Ora vejamos… Eles vêm dar-nos razão afinal!
Então se reduziram o peso das remunerações certas e permanentes… E se sabemos que os únicos que saíram das escolas foram os contratados!
Logo… Eles consideram os contratados como necessidades certas e permanentes!
Sairam e vão continuar a sair. Nuno Crato não descansará enquanto não afastar o último contratado do sistema de ensino.
Tudo foi feito de forma calculista e perfeitamente planeada. Todas as medidas tomadas por este MEC tiveram um único objetivo: acabar com os contratados como forma de reduzir a despesa com pessoal do Estado.
Para isso foi escolhida a classe profissional mais fraca de todas aquelas que trabalham para o Estado: a classe docente do ensino não superior e, dentro desta classe, o grupo mais vulnerável e indefeso- os professores contratados. Porque ele sabia que:
– este grupo de professores nunca iria tomar qualquer medida que afetasse os sistema de ensino (greves, manifestações, etc.);
– os sindicatos nunca iriam desenvolver ações relevantes para defesa dos contratados;
– que estes, quando surgem nas negociações, são apenas utilizados como argumento acessório ou como moeda de troca;
– que, salvo raras exceções, não iriam ter a solidariedade massiva dos professores do quadro;
– que para a sociedade não existem professores do quadro e professores contratados, existem apenas professores, portanto, se os contratados desaparecerem de um momento para o outro, ninguém irá notar.
Não era possível fazer nada disto com outra classes profissionais com poder reivindicativo, como médicos, pilotos, controladores aéreos, maquinistas da CP, nem mesmo com os trabalhadores da recolha do lixo das autarquias
Querem mais provas?
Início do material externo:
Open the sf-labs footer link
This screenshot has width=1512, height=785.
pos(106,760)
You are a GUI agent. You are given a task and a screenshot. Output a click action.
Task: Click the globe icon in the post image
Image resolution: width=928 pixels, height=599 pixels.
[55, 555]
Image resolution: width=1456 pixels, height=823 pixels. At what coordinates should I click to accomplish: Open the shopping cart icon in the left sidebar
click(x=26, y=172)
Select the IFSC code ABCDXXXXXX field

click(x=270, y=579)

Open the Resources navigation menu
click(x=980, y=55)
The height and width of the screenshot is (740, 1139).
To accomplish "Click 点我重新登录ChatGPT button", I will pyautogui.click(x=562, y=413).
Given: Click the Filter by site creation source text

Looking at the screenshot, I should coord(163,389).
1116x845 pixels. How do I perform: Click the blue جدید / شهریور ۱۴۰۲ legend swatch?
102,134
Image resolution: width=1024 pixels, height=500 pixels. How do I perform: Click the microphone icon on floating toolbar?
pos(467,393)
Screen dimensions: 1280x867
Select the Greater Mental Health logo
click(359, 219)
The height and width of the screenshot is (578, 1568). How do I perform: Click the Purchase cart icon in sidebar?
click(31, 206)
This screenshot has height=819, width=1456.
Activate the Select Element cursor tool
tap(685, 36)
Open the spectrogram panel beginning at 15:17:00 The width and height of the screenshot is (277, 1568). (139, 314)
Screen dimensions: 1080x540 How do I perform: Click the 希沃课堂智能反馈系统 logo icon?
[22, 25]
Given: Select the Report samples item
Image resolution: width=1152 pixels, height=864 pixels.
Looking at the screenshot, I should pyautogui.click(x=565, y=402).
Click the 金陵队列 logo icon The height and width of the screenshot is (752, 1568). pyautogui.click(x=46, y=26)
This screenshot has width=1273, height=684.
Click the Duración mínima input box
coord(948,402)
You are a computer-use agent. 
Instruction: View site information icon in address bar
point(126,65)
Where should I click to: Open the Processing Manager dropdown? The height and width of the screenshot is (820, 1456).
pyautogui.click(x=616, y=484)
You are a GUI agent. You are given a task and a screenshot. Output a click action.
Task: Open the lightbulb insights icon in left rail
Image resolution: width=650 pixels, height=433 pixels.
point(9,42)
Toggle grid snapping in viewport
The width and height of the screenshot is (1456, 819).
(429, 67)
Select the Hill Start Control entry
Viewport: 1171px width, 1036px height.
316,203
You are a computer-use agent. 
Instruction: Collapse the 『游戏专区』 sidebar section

Vejam esta afirmação do Casanova:
“Temos de considerar que os professores com vínculo ao ministério da educação devem ter uma atenção muito especial. Não devemos colocar em risco o seu lugar por contratações que vão para além das necessidades do sistema.”
E depois temos aqueles comentários do não existe diferença entre professores e contratados….
Concordo, C3po.
O próprio ministro faz muito claramente a distinção entre contratados e professores com vínculo. Os contratados NÃO SÃO PROFESSORES. Que se lixem… Sinto-me completamente à deriva nesta profissão ( de contratada) não reconhecida pelo MEC. Sempre fomos desprezados pelo sistema e por todos os ministros, mas nunca vi um ministro fazê-lo tão descaradamente. Para mim este ministro foi/é o pior de sempre. Nem a Maria de Lurdes se atreveu a tanto. Tive sempre horário completo durante o seu ministério. Este ano apenas consegui um incompleto e muito provavelmente para o próximo ano nem isso.